Print nothing except the line holding "[combobox] (35, 6)" and the lines that come after it in the material below, and leave the pictures out.

+++ Input records +++

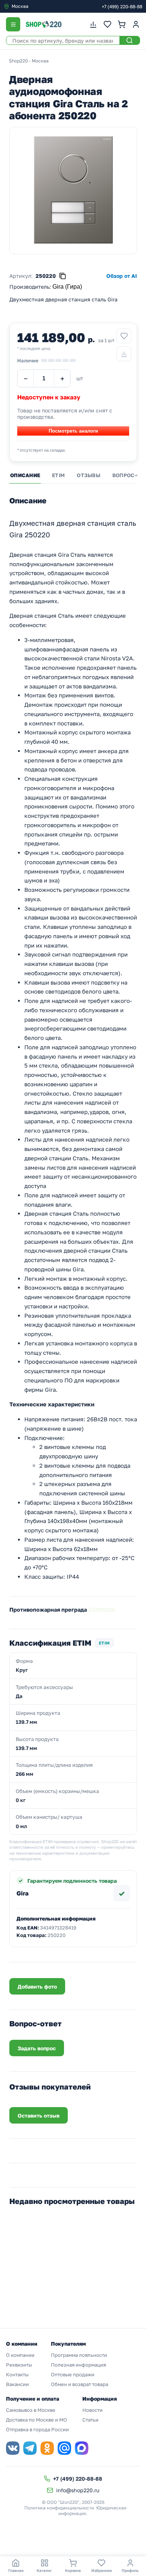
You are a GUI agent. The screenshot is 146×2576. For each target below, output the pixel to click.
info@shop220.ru (77, 2490)
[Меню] (13, 24)
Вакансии (17, 2384)
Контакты (17, 2374)
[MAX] (81, 2448)
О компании (20, 2355)
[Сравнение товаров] (93, 24)
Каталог (44, 2570)
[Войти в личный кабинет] (136, 24)
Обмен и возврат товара (79, 2384)
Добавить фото (37, 1986)
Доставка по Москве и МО (36, 2420)
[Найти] (129, 40)
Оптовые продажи (72, 2374)
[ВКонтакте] (12, 2448)
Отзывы (88, 475)
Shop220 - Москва (29, 61)
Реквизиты (19, 2365)
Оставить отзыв (39, 2115)
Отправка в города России (37, 2429)
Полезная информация (78, 2365)
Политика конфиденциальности (59, 2508)
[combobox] (35, 6)
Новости (92, 2410)
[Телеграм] (30, 2448)
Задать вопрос (37, 2048)
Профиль (130, 2570)
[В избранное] (123, 335)
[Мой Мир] (64, 2448)
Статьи (90, 2420)
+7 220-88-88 (122, 6)
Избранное (101, 2570)
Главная (16, 2570)
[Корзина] (122, 24)
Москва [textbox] (20, 6)
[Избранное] (107, 24)
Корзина (73, 2570)
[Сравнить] (123, 353)
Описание (25, 475)
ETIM (58, 475)
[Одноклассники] (47, 2448)
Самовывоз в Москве (30, 2410)
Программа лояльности (79, 2355)
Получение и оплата (32, 2398)
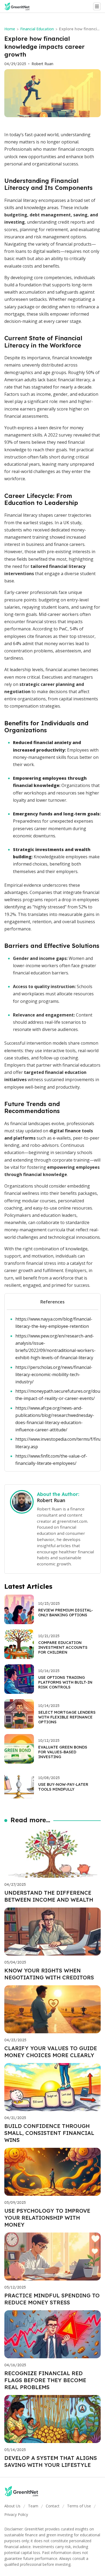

+++

_Completed exercise_:
[combobox] (35, 6)
Новости (92, 2410)
[Телеграм] (30, 2448)
Задать вопрос (37, 2048)
Профиль (130, 2570)
[В избранное] (123, 335)
[Мой Мир] (64, 2448)
Статьи (90, 2420)
+7 220-88-88 (122, 6)
Избранное (101, 2570)
Главная (16, 2570)
[Корзина] (122, 24)
Москва [textbox] (20, 6)
[Избранное] (107, 24)
Корзина (73, 2570)
[Сравнить] (123, 353)
Описание (25, 475)
ETIM (58, 475)
[Одноклассники] (47, 2448)
Самовывоз в Москве (30, 2410)
Программа лояльности (79, 2355)
Получение и оплата (32, 2398)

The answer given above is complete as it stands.